## EXTRACTED ENTRIES

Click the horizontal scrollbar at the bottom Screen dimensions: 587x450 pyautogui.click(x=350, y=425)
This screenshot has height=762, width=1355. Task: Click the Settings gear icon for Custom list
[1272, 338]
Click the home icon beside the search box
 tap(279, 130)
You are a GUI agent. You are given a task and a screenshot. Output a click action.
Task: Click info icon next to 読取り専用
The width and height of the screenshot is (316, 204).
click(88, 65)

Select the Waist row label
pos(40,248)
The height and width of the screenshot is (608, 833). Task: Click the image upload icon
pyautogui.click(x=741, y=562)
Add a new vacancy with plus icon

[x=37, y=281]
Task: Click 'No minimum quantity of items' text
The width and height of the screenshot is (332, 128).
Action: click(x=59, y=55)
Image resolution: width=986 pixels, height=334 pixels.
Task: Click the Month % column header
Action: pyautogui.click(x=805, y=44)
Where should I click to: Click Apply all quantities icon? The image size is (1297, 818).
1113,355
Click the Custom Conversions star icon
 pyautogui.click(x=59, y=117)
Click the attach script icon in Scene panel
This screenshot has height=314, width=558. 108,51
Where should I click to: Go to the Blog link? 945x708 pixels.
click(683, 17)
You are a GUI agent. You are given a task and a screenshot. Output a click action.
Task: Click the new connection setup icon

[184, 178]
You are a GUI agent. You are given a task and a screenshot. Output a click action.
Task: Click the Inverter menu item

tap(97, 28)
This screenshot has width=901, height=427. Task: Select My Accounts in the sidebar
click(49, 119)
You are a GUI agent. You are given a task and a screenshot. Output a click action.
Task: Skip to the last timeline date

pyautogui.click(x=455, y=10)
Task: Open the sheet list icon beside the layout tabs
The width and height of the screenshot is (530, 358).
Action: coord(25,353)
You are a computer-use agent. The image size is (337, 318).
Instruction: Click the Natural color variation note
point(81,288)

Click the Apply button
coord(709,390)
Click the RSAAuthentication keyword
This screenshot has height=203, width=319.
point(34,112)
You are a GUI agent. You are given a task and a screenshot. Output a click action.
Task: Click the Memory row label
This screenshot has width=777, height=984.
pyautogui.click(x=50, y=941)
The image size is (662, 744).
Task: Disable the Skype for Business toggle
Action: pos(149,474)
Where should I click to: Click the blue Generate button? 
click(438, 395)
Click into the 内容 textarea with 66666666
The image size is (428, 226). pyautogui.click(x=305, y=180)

## WHAT NEEDS TO BE DONE
Using the records above, output exactly the lines from the first through the line that contains "Task: Click 'No", with both of those included.

## SOLUTION TO THE EXERCISE
Click the horizontal scrollbar at the bottom Screen dimensions: 587x450 pyautogui.click(x=350, y=425)
This screenshot has height=762, width=1355. Task: Click the Settings gear icon for Custom list
[1272, 338]
Click the home icon beside the search box
 tap(279, 130)
You are a GUI agent. You are given a task and a screenshot. Output a click action.
Task: Click info icon next to 読取り専用
The width and height of the screenshot is (316, 204).
click(88, 65)

Select the Waist row label
pos(40,248)
The height and width of the screenshot is (608, 833). Task: Click the image upload icon
pyautogui.click(x=741, y=562)
Add a new vacancy with plus icon

[x=37, y=281]
Task: Click 'No minimum quantity of items' text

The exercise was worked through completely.